• Consignes:
1. Recopiez fidèlement le passage du texte sur la méditation qui commence par « Le Grand maître » et se poursuit jusqu'à « (T. 'jog shes pa). ».
2. Répondez à ces questions d'après le texte sur la méditation :
(a) Selon le Grand maître, que risque-t-on en étant trop actif ?
(b) Quel terme tibétain accompagne le point essentiel à garder présent à l'esprit ?
(c) En quoi laisse-t-on se dissoudre tout ce qui avait été médité auparavant ?
3. Écrivez la suite du texte sur la méditation à partir de sa dernière phrase.

Le Grand maître dit :
« En chercheant, on le perd ; en le contemplant, on l'obscurcit ; en le cultivant, on le corrompt ; et en étant trop actif, on risque de se perdre dans l'Errance. »
Il n'y a qu'un seul point essentiel (T. gnad) que l'on doit toujours garder présent à l'esprit : il est important de s'avoir entrer dans les modes de l'esprit (T. 'jog shes pa).

(2). Deuxièmement, la façon de dissoudre l'état [de recueillement] entre les sessions. Si l'on ne sait pas se contenter (ldengs pa = 'dang ba) du pic/de la mesure suffisante (T. thog) de recueillement, il faudrait outrepasser le sujet conscient du post recueillement. En laissant se dissoudre graduellement [le recueillement], on laisse se dissoudre en non méditation, tout ce qui avait été médité auparavant. On continue l'expérience sans distraction tout en tranchant avec effort le fil de l'attention du méditant.

• Données fournies:
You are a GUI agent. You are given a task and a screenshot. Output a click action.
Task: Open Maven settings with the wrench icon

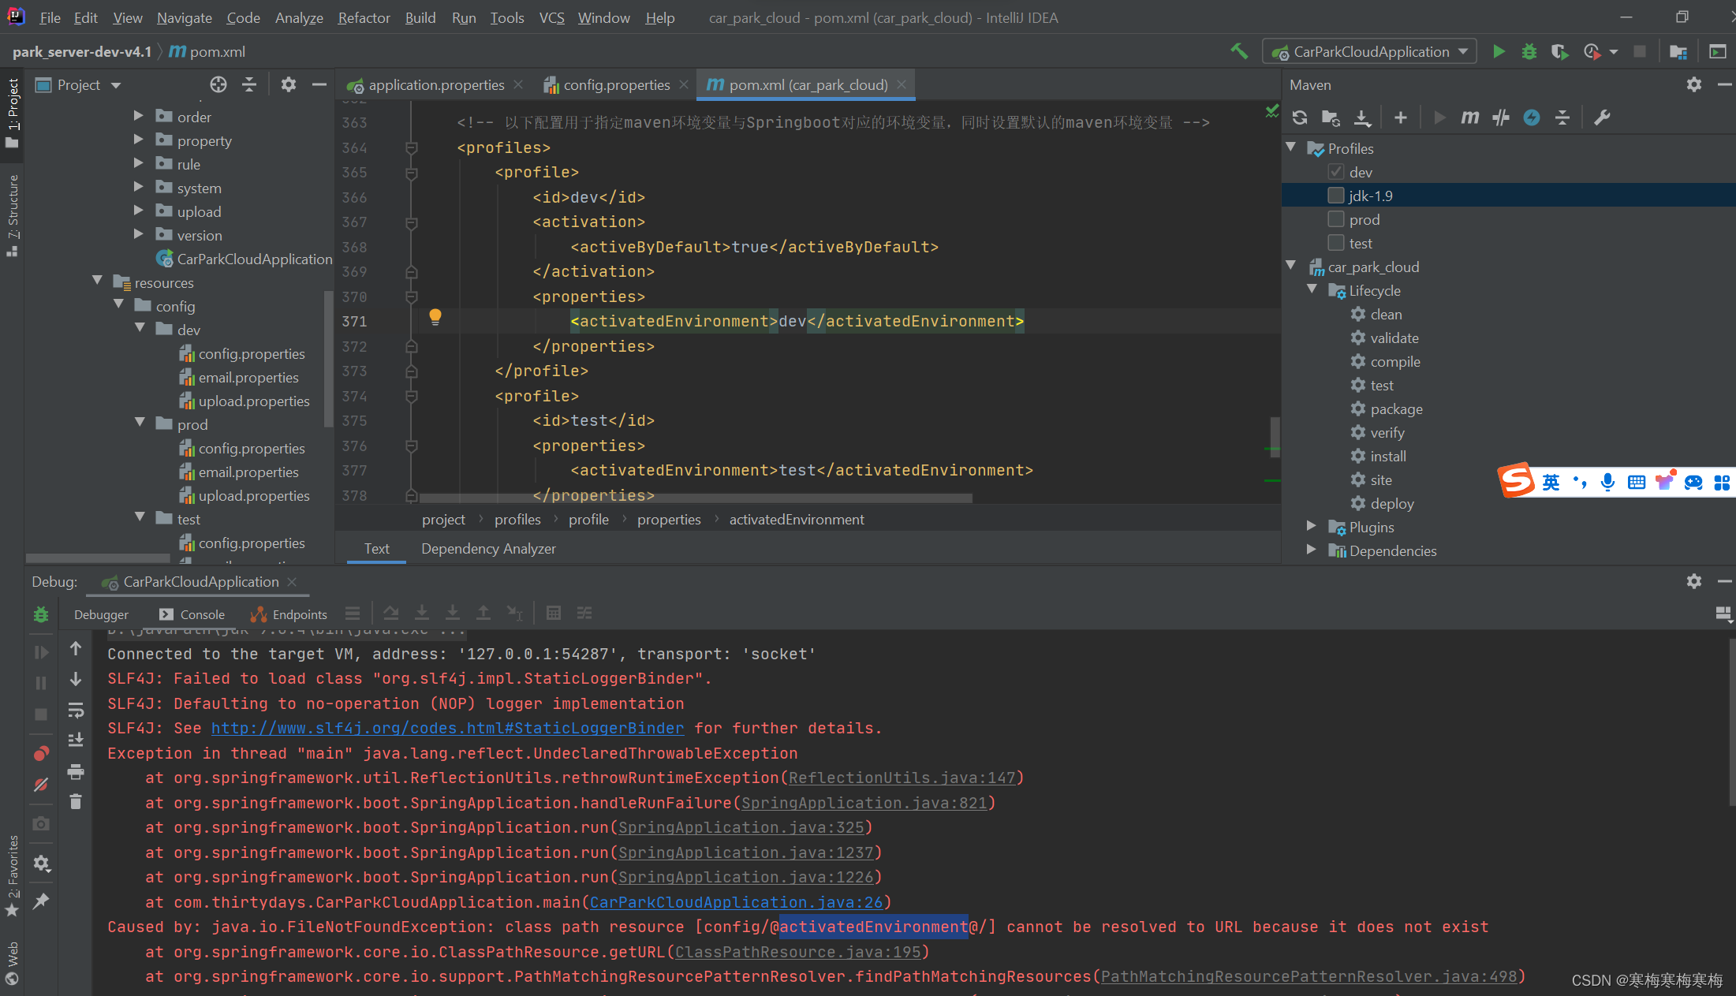click(1602, 117)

• Réponses:
1.
Le Grand maître dit :
« En chercheant, on le perd ; en le contemplant, on l'obscurcit ; en le cultivant, on le corrompt ; et en étant trop actif, on risque de se perdre dans l'Errance. »
Il n'y a qu'un seul point essentiel (T. gnad) que l'on doit toujours garder présent à l'esprit : il est important de s'avoir entrer dans les modes de l'esprit (T. 'jog shes pa).

2.
(a) De se perdre dans l'Errance.
(b) gnad
(c) En non méditation.

3.
Extrait du Tantra :
« Ce n'est pas par la méditation que l'on trouvera le Bouddha. Il faut laisser se lever l'intuition naturellement présente. Quand elle se lève, on n'accède (T. rtogs) pas au principe de l'élément spirituel (S. dhātu-tattva), mais on entre naturellement dans un mode sans considérer le rayonnement [conscient]. »
Extrait des paroles de [Me nyag] :
« On ne le déterminera pas par la méditation, mais en se plaçant naturellement sur le fondement éveillé (T. sangs gzhi'i steng).[1] En se perdant (T. gol) dans l'expérience ordinaire, on laisse se lever l'intuition du rayonnement de la remémoration (T. dran gsal). Quand elle se lève, on n'appréhende pas la vacuité (T. stong nyid), mais on s'appuie sans distraction sur l'absence de méditation. On agit à son gré, la perception de l'instant présent active (T. brel brel po), puis se dissolvant dans le relâchement (T. klod grol). »
Extrait des Paroles du Grand maître :
« C'est comme une charge de bois [sanglée] : elle est lâchée en la lâchant, elle est défaite en la laissant se défaire et elle est dénouée en la laissant se dénouer.
Il est important entre les séquences de savoir relâcher. »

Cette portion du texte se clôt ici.